:: Input ::
--- START ---

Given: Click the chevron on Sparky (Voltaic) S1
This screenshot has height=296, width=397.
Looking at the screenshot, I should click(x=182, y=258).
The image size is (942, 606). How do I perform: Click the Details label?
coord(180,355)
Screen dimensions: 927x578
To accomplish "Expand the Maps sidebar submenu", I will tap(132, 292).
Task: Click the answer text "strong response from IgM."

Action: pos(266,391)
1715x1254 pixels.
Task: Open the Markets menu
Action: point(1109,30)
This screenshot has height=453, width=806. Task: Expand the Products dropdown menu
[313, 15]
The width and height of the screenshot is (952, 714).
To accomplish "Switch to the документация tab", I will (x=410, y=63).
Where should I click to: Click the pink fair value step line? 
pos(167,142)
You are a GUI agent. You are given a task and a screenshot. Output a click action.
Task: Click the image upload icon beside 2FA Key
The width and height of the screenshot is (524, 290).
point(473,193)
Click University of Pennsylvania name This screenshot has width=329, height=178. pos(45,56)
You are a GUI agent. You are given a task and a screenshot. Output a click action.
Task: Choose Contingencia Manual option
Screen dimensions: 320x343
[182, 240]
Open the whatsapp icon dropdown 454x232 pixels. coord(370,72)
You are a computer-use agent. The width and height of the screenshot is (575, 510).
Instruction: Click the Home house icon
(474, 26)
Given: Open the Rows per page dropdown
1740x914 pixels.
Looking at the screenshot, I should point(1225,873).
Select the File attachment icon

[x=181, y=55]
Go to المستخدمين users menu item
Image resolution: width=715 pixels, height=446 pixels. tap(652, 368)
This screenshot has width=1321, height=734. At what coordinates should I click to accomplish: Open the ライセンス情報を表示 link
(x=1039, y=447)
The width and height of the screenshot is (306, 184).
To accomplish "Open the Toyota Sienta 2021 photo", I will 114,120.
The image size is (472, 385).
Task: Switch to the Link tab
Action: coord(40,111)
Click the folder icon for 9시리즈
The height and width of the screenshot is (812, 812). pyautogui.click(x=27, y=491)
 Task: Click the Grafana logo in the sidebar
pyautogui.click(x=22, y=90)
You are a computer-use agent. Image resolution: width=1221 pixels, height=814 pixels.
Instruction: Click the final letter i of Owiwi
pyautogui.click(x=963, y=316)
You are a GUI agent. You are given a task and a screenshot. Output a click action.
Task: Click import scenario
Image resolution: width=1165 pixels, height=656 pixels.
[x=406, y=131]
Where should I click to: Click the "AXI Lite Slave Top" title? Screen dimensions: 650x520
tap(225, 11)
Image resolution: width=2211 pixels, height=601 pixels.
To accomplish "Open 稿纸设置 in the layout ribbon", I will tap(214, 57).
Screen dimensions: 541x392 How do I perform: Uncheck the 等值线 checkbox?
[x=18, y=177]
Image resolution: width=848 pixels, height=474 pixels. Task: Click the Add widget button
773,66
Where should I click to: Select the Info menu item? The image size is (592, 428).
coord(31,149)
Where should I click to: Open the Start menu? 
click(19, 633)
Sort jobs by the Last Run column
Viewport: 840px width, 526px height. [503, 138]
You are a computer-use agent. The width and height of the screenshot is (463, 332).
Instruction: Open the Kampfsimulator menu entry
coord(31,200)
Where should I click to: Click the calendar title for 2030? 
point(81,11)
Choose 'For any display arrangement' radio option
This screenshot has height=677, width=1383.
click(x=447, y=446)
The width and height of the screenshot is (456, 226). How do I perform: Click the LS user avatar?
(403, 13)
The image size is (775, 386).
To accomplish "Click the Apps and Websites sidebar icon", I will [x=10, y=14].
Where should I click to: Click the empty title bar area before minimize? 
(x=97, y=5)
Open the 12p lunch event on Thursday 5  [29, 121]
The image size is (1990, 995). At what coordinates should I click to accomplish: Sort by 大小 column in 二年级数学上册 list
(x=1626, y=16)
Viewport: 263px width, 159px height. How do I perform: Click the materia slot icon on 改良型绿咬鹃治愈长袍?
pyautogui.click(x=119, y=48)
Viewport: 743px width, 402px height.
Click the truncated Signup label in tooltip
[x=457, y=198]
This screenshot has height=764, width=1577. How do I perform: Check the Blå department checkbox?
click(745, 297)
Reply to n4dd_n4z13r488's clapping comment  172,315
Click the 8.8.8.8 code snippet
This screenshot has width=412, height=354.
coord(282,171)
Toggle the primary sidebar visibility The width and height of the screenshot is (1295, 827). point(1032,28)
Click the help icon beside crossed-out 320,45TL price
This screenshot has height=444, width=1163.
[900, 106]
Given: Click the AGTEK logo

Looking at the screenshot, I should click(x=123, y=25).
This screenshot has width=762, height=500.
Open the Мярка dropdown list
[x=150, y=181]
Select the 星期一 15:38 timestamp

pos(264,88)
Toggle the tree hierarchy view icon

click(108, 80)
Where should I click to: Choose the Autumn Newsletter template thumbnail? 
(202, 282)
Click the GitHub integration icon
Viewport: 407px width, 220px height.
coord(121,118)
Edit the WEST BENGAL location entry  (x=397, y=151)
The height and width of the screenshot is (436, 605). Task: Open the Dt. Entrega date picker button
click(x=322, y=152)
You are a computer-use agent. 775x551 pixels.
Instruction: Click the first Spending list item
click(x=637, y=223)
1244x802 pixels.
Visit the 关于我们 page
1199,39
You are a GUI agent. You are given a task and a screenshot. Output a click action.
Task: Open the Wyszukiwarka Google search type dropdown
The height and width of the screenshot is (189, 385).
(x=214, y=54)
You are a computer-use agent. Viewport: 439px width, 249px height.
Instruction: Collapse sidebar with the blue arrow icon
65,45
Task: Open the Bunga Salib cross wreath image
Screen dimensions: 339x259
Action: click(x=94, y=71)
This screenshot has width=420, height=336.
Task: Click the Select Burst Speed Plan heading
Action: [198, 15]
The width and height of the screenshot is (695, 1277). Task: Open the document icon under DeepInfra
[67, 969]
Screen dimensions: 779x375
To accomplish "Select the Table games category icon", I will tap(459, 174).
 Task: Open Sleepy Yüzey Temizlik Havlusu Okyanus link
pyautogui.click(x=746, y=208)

--- END ---

Keeping every word and mark as it is, print the entries above.

:: Answer to the exercise ::
Given: Click the chevron on Sparky (Voltaic) S1
This screenshot has height=296, width=397.
Looking at the screenshot, I should click(x=182, y=258).
The image size is (942, 606). How do I perform: Click the Details label?
coord(180,355)
Screen dimensions: 927x578
To accomplish "Expand the Maps sidebar submenu", I will tap(132, 292).
Task: Click the answer text "strong response from IgM."

Action: pos(266,391)
1715x1254 pixels.
Task: Open the Markets menu
Action: point(1109,30)
This screenshot has height=453, width=806. Task: Expand the Products dropdown menu
[313, 15]
The width and height of the screenshot is (952, 714).
To accomplish "Switch to the документация tab", I will (x=410, y=63).
Where should I click to: Click the pink fair value step line? 
pos(167,142)
You are a GUI agent. You are given a task and a screenshot. Output a click action.
Task: Click the image upload icon beside 2FA Key
The width and height of the screenshot is (524, 290).
point(473,193)
Click University of Pennsylvania name This screenshot has width=329, height=178. pos(45,56)
You are a GUI agent. You are given a task and a screenshot. Output a click action.
Task: Choose Contingencia Manual option
Screen dimensions: 320x343
[182, 240]
Open the whatsapp icon dropdown 454x232 pixels. coord(370,72)
You are a computer-use agent. The width and height of the screenshot is (575, 510).
Instruction: Click the Home house icon
(474, 26)
Given: Open the Rows per page dropdown
1740x914 pixels.
Looking at the screenshot, I should point(1225,873).
Select the File attachment icon

[x=181, y=55]
Go to المستخدمين users menu item
Image resolution: width=715 pixels, height=446 pixels. tap(652, 368)
This screenshot has width=1321, height=734. At what coordinates should I click to accomplish: Open the ライセンス情報を表示 link
(x=1039, y=447)
The width and height of the screenshot is (306, 184).
To accomplish "Open the Toyota Sienta 2021 photo", I will 114,120.
The image size is (472, 385).
Task: Switch to the Link tab
Action: coord(40,111)
Click the folder icon for 9시리즈
The height and width of the screenshot is (812, 812). pyautogui.click(x=27, y=491)
 Task: Click the Grafana logo in the sidebar
pyautogui.click(x=22, y=90)
You are a computer-use agent. Image resolution: width=1221 pixels, height=814 pixels.
Instruction: Click the final letter i of Owiwi
pyautogui.click(x=963, y=316)
You are a GUI agent. You are given a task and a screenshot. Output a click action.
Task: Click import scenario
Image resolution: width=1165 pixels, height=656 pixels.
[x=406, y=131]
Where should I click to: Click the "AXI Lite Slave Top" title? Screen dimensions: 650x520
tap(225, 11)
Image resolution: width=2211 pixels, height=601 pixels.
To accomplish "Open 稿纸设置 in the layout ribbon", I will tap(214, 57).
Screen dimensions: 541x392 How do I perform: Uncheck the 等值线 checkbox?
[x=18, y=177]
Image resolution: width=848 pixels, height=474 pixels. Task: Click the Add widget button
773,66
Where should I click to: Select the Info menu item? The image size is (592, 428).
coord(31,149)
Where should I click to: Open the Start menu? 
click(19, 633)
Sort jobs by the Last Run column
Viewport: 840px width, 526px height. [503, 138]
You are a computer-use agent. The width and height of the screenshot is (463, 332).
Instruction: Open the Kampfsimulator menu entry
coord(31,200)
Where should I click to: Click the calendar title for 2030? 
point(81,11)
Choose 'For any display arrangement' radio option
This screenshot has height=677, width=1383.
click(x=447, y=446)
The width and height of the screenshot is (456, 226). How do I perform: Click the LS user avatar?
(403, 13)
The image size is (775, 386).
To accomplish "Click the Apps and Websites sidebar icon", I will [x=10, y=14].
Where should I click to: Click the empty title bar area before minimize? 
(x=97, y=5)
Open the 12p lunch event on Thursday 5  [29, 121]
The image size is (1990, 995). At what coordinates should I click to accomplish: Sort by 大小 column in 二年级数学上册 list
(x=1626, y=16)
Viewport: 263px width, 159px height. How do I perform: Click the materia slot icon on 改良型绿咬鹃治愈长袍?
pyautogui.click(x=119, y=48)
Viewport: 743px width, 402px height.
Click the truncated Signup label in tooltip
[x=457, y=198]
This screenshot has height=764, width=1577. How do I perform: Check the Blå department checkbox?
click(745, 297)
Reply to n4dd_n4z13r488's clapping comment  172,315
Click the 8.8.8.8 code snippet
This screenshot has width=412, height=354.
coord(282,171)
Toggle the primary sidebar visibility The width and height of the screenshot is (1295, 827). point(1032,28)
Click the help icon beside crossed-out 320,45TL price
This screenshot has height=444, width=1163.
[900, 106]
Given: Click the AGTEK logo

Looking at the screenshot, I should click(x=123, y=25).
This screenshot has width=762, height=500.
Open the Мярка dropdown list
[x=150, y=181]
Select the 星期一 15:38 timestamp

pos(264,88)
Toggle the tree hierarchy view icon

click(108, 80)
Where should I click to: Choose the Autumn Newsletter template thumbnail? 
(202, 282)
Click the GitHub integration icon
Viewport: 407px width, 220px height.
coord(121,118)
Edit the WEST BENGAL location entry  (x=397, y=151)
The height and width of the screenshot is (436, 605). Task: Open the Dt. Entrega date picker button
click(x=322, y=152)
You are a computer-use agent. 775x551 pixels.
Instruction: Click the first Spending list item
click(x=637, y=223)
1244x802 pixels.
Visit the 关于我们 page
1199,39
You are a GUI agent. You are given a task and a screenshot. Output a click action.
Task: Open the Wyszukiwarka Google search type dropdown
The height and width of the screenshot is (189, 385).
(x=214, y=54)
You are a computer-use agent. Viewport: 439px width, 249px height.
Instruction: Collapse sidebar with the blue arrow icon
65,45
Task: Open the Bunga Salib cross wreath image
Screen dimensions: 339x259
Action: click(x=94, y=71)
This screenshot has width=420, height=336.
Task: Click the Select Burst Speed Plan heading
Action: [198, 15]
The width and height of the screenshot is (695, 1277). Task: Open the document icon under DeepInfra
[67, 969]
Screen dimensions: 779x375
To accomplish "Select the Table games category icon", I will tap(459, 174).
 Task: Open Sleepy Yüzey Temizlik Havlusu Okyanus link
pyautogui.click(x=746, y=208)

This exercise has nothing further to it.